第16話 恵美子の昼食

 病院内の職員食堂での昼。


「恵美ちゃん。今日の定食は丸サンマと肉じゃがだけど、どっちにする」

「焼き魚でお願いします」


 まかないのおばさんに津山恵美子は笑顔で答えた。

 おばさんは、椀にご飯をよそいながらもおしゃべりを止めなかった。


「恵美ちゃんは偉いよね。一人暮らしで大変なのに、お仕事に手を抜かないから患者さんの評判はいいし。休みもろくにとっていないんだろ。この病院も人手が足りないもの。大変だね。あたしも、恵美ちゃんにもっと精のつくものを食べさせてあげたいんだけど、理事長から経費削減しろって命令で、なかなか思うようにいかなくて…」

「お金掛けなくても、おばさんの作った定食は、いつも美味しいですよ」

「あら、おせじも上手くなっちゃって…。ところで、お兄ちゃんから連絡はあったのかい」

「最近、全然…。なにしてんだか…。この前連絡があった時は、なんだか、でっかい仕事するから、終わったら何でも買ってやるなんて、ほら吹いてたけど。それっきりなんです」

「そう。連絡あったら、たまにはおばさんの定食を食べに来るように言っておくれ。あたしが少し説教してあげるから。こんな可愛い妹に苦労させて、自分は何処ふらふらしてんだか、本当に…」


 恵美子は、笑いながら膳を受け取った。

 席について、サンマに箸を付けようした時、食堂のテレビからニュースキャスターの緊迫した声が耳に飛び込んできた。

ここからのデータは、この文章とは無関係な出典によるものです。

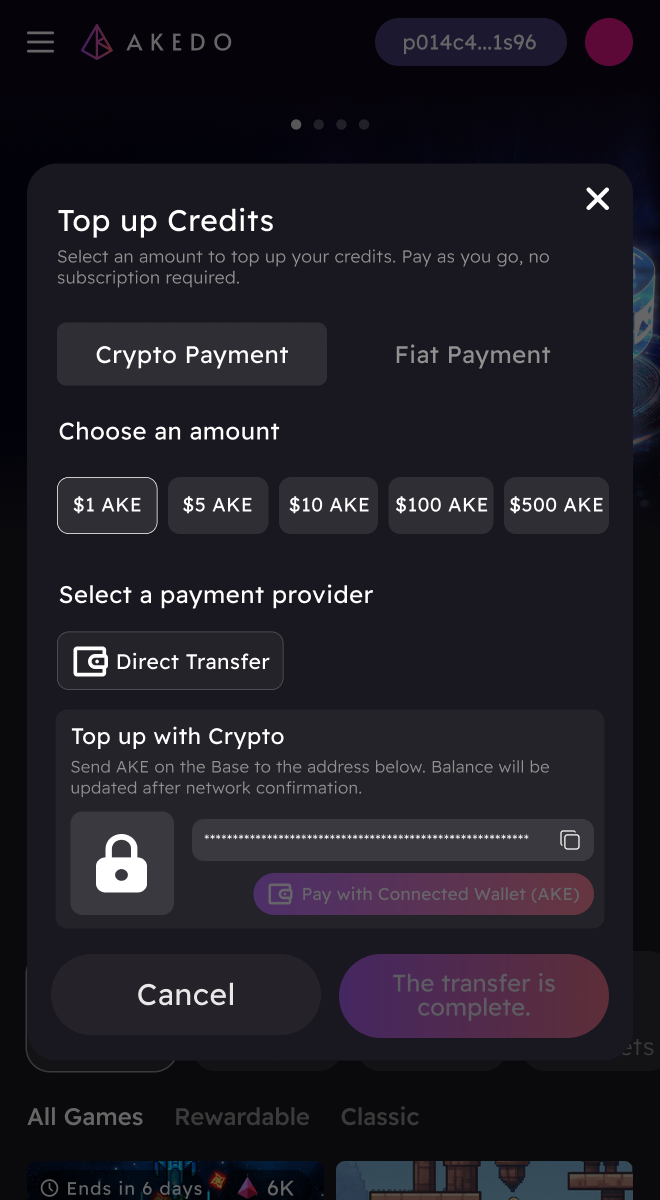Select the $100 AKE amount
The image size is (660, 1200).
tap(441, 505)
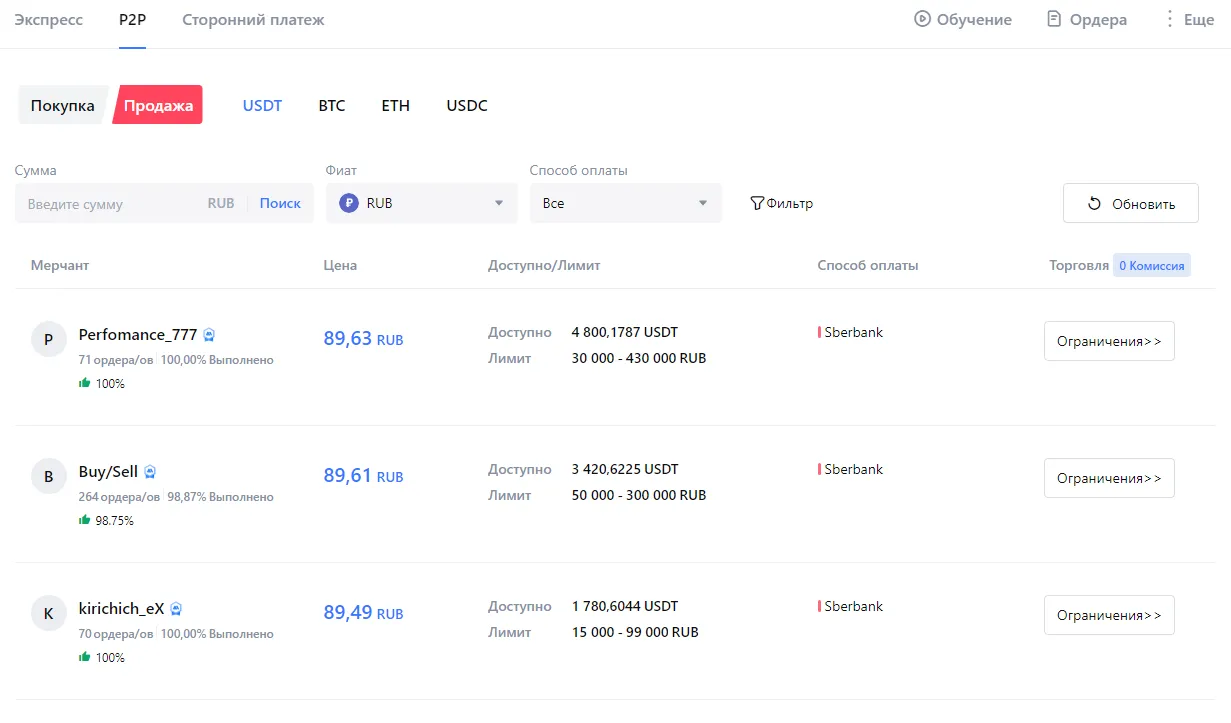
Task: Click the kirichich_eX merchant avatar
Action: pyautogui.click(x=48, y=613)
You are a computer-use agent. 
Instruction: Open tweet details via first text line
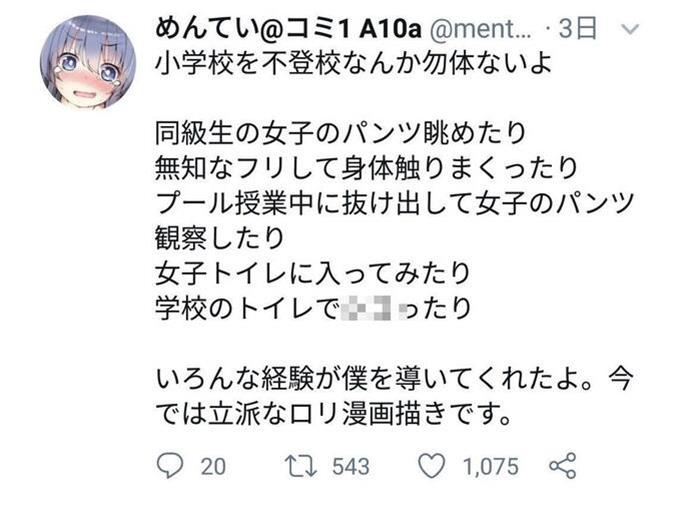click(x=353, y=63)
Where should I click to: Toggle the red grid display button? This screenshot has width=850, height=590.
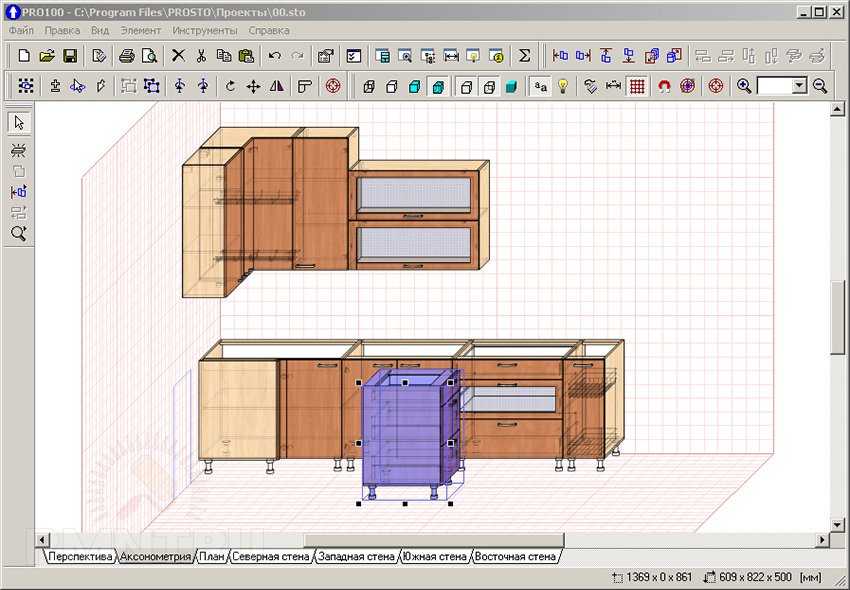point(637,86)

『ただいま入ったニュースによりますと、三友銀行港北支店に強盗事件が発生しました。犯人の男は銃を持ち、銀行職員を人質に銀行内に立てこもっている模様です』


 恵美子のからだが一瞬固まった。恵美子は、犯人と兄のイメージが重なったのだ。


『犯人は単独犯で、身元はまだ判明しておりませんが、年齢は40歳から50歳と推測されます。それでは、事件の現場から実況中継で…』


 よかった。お兄ちゃんじゃなかった。もっと、お兄ちゃんを信用しなければ。恵美子はそう思い直してサンマに箸を付けた。